Но столкнулся с непонятным ему сопротивлением.
Ну что здесь хорошего? Он, крупный высокий мужчина, ютится под низким потолком, в крошечной «хрущёвке», с женой и сыном. Попытки организовать «цивилизованный бизнес» наталкиваются на двойное дно каждого дела. Ему всё это не нравится, и он стонет:
— Я пожил уже здесь, как ты хотела. Теперь поехали в Америку и будем, наконец, жить как люди. Смотри, как благополучен мой младший брат. Неужели тебе не завидно.
Асе не завидно. В Америку она не хочет:
— Кем я там буду? Сараи проектировать? И не хочу я, чтобы мне, как беженке, предоставляли квартиру, покупали мебель, вещи. Всё это унизительно.
Правда, под давлением мужа, выправила бумаги, довольно легко проходя все этапы собеседований в американских учреждениях. Молодого успешного архитектора, ни в чем не нуждающегося, кроме — как они это понимают — свободы, приглашают к себе с удовольствием.
Погода в январе была тёплой. Около нуля. Московские начальники распорядились залить катки на время детских каникул. Такой каток появился и во дворе, где мы гуляем с нашим мальчишкой.
Мы решили — грех этим не воспользоваться. Ася купила себе ботиночки с фигурными коньками. Я принесла свои, давно забытые на антресолях. И….
Выходим с колясочкой. Моя дорогая куколка переодевается и выезжает на лёд. Я прогуливаюсь по краю катка, жду своей очереди, и переживаю ностальгический восторг.
— Я опять наблюдаю за Асиными упражнениями на льду, как в её детстве: красиво, глаз не оторвёшь.
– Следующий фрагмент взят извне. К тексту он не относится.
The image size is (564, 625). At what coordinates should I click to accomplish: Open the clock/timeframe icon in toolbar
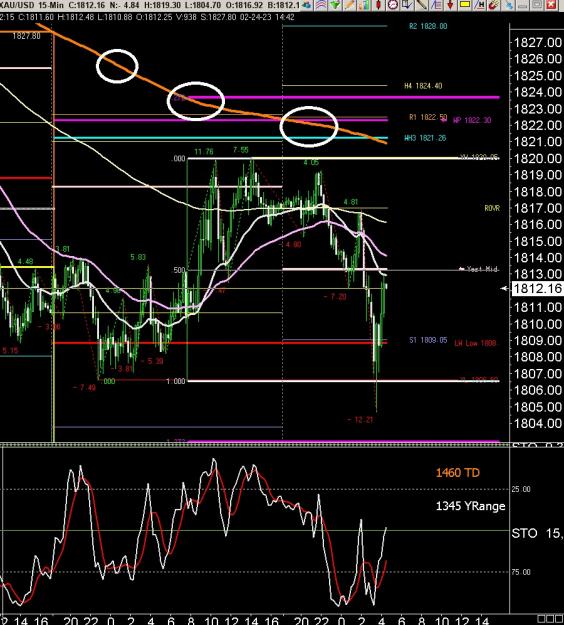(x=393, y=5)
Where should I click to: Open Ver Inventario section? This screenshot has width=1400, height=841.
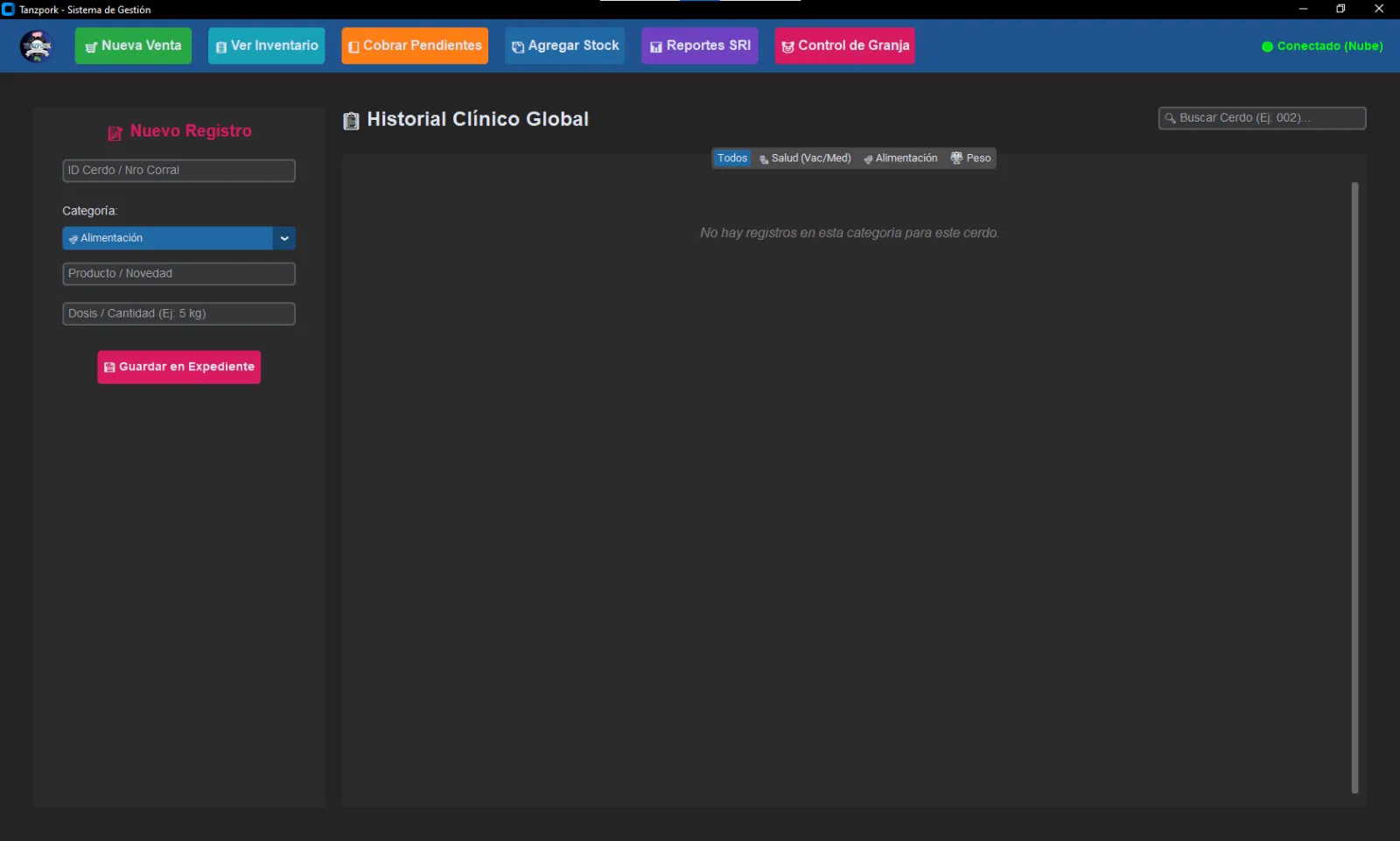pyautogui.click(x=266, y=46)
Сколько часов я провела у бортика катков в Асиных тренировках, соревнованиях, награждениях. Все её грамоты и медали до сих пор хранятся в заповедном ящичке памяти.
Расти, Марик… Наши с тобой тренировки ещё впереди… А в Америке кататься на коньках можно будет?
К Асе подкатила девчушка, лет десяти:
— Ты так хорошо катаешься. Можно я поеду с тобой рядом?
— Давай!
— А можно я возьму тебя за руку? Я пришла с дедушкой. Видишь, вон стоит там возле скамейки. У меня мама — юрист, всё время работает. А ты работаешь?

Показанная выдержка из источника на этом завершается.